## Exercise requirements
Select each line of the items below that contains the string "tick", and copy those lines. Matching is case-sensitive.

Saved entries
#####

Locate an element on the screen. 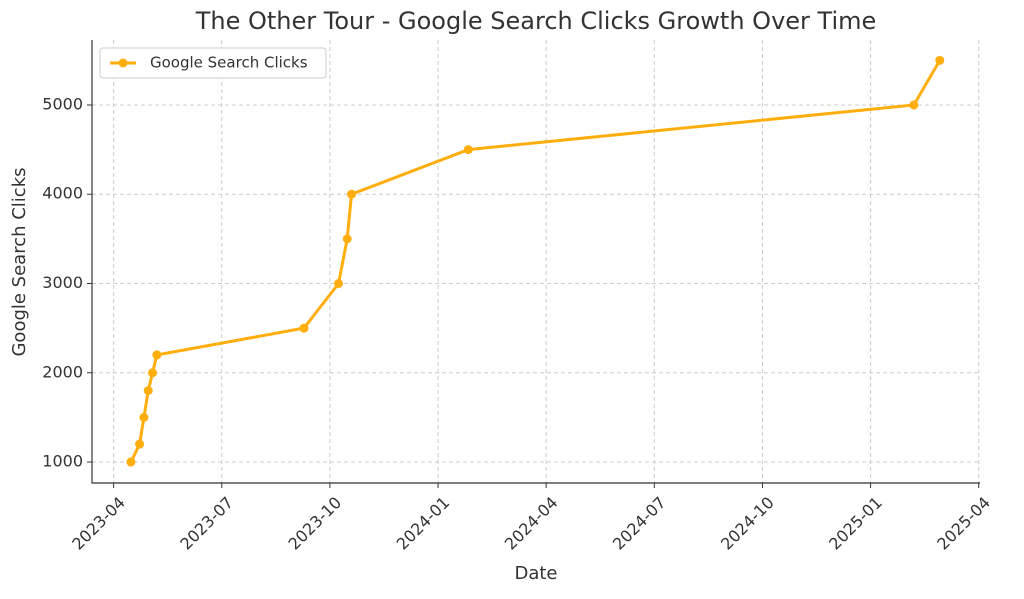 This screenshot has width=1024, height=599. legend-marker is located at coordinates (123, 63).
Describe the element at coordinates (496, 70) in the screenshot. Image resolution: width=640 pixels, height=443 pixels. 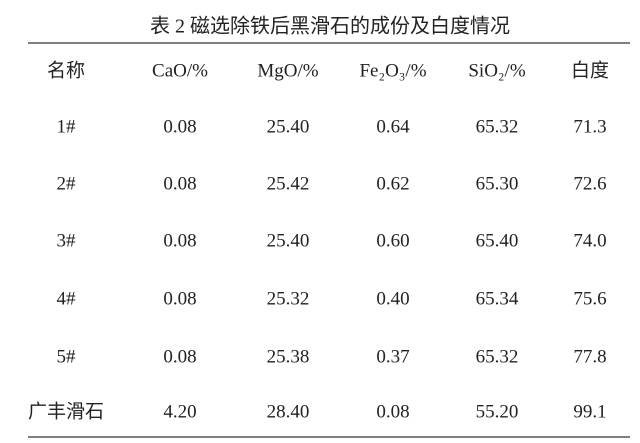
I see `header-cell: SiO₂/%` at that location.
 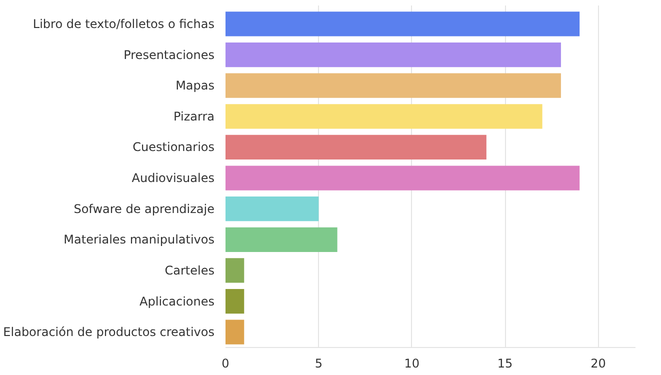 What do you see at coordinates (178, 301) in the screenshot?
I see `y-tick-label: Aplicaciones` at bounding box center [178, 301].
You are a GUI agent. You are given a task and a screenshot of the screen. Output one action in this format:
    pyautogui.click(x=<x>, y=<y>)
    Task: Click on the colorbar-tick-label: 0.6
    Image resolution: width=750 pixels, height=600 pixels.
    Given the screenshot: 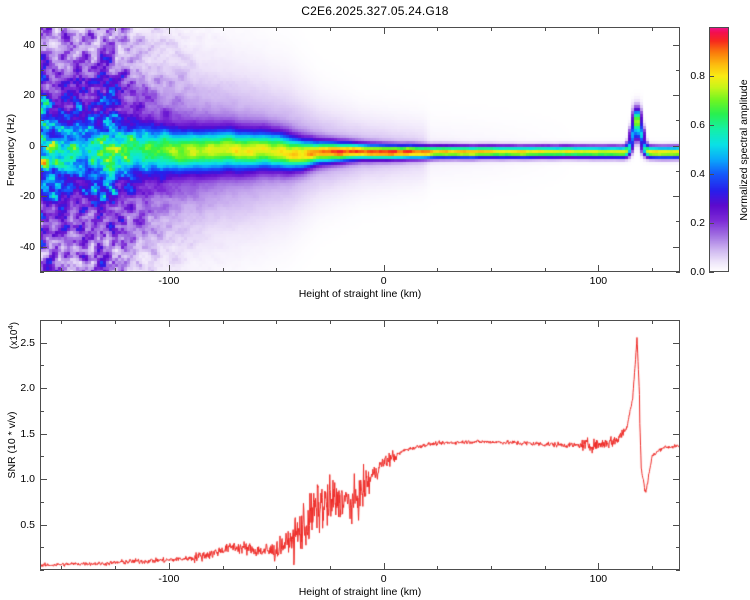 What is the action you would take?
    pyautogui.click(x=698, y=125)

#####

## Result for this exercise
I see `y-tick-label: Aplicaciones` at bounding box center [178, 301].
    Task: Click on the colorbar-tick-label: 0.6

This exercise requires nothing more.